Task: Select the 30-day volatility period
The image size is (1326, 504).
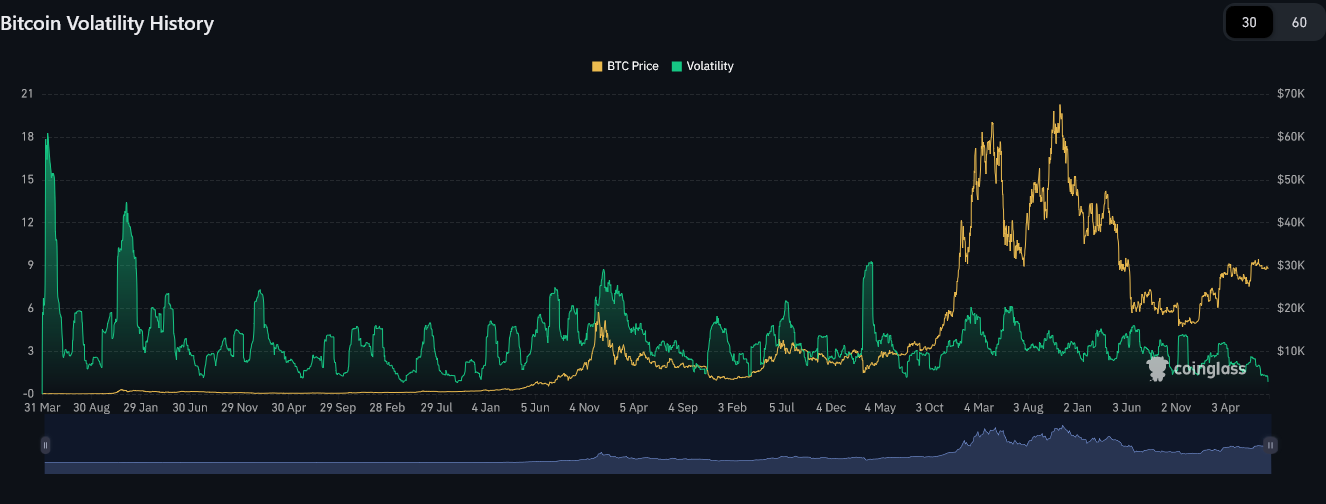Action: [x=1249, y=22]
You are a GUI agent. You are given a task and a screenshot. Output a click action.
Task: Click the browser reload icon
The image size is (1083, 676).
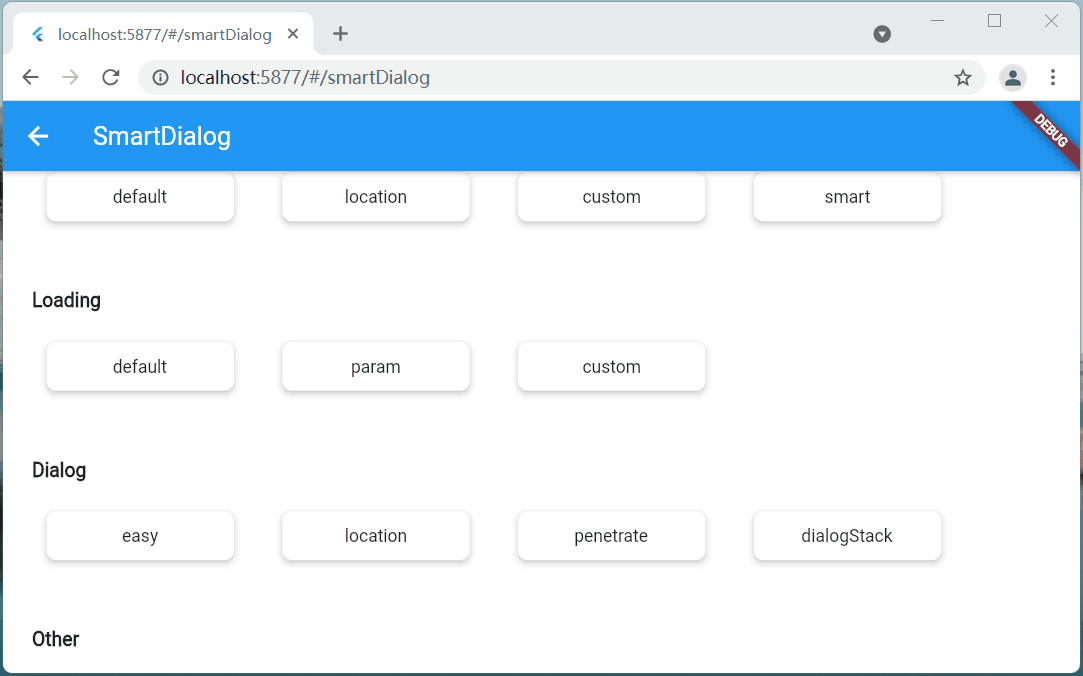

══════════

# EXERCISE GOAL
With the pictures removed, set down the entire listing exactly.

# TASK RESULT
Task: Select the 30-day volatility period
The image size is (1326, 504).
Action: [x=1249, y=22]
You are a GUI agent. You are given a task and a screenshot. Output a click action.
Task: Click the browser reload icon
The image size is (1083, 676).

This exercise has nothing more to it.